__THE DATA__.
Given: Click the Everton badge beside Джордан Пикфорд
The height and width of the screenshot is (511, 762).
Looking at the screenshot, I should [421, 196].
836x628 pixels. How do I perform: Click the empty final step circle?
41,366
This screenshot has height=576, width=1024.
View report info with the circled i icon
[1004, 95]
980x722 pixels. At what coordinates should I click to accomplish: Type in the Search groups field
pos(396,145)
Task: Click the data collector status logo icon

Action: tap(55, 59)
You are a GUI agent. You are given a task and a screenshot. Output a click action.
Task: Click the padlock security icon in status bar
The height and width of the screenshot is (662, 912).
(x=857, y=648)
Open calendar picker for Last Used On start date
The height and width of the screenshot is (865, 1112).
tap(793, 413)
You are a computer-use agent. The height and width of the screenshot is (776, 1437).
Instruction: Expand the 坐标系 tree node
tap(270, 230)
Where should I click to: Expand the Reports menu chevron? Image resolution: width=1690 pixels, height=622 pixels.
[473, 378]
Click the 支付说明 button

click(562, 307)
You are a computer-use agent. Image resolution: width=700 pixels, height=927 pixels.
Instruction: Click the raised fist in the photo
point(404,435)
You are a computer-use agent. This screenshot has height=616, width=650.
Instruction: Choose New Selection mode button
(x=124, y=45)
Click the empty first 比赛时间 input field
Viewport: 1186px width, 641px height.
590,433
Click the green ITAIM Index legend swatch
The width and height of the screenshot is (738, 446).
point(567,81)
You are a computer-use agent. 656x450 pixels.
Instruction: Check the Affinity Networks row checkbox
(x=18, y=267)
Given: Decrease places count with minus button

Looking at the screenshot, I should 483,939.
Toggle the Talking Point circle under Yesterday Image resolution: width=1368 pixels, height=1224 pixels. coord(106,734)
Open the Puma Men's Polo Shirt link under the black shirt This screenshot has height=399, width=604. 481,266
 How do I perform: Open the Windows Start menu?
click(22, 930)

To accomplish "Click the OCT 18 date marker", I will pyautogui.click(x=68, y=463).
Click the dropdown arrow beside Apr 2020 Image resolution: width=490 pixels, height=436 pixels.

__WHAT IS BEING ASKED__. Above are the lines; repeat exactly the ones from the line containing "You are a computer-use agent. The" down to the line containing "Click the empty first 比赛时间 input field", both inclusive.

__SOLVED EXERCISE__.
You are a computer-use agent. The height and width of the screenshot is (776, 1437).
Instruction: Expand the 坐标系 tree node
tap(270, 230)
Where should I click to: Expand the Reports menu chevron? Image resolution: width=1690 pixels, height=622 pixels.
[473, 378]
Click the 支付说明 button

click(562, 307)
You are a computer-use agent. Image resolution: width=700 pixels, height=927 pixels.
Instruction: Click the raised fist in the photo
point(404,435)
You are a computer-use agent. This screenshot has height=616, width=650.
Instruction: Choose New Selection mode button
(x=124, y=45)
Click the empty first 比赛时间 input field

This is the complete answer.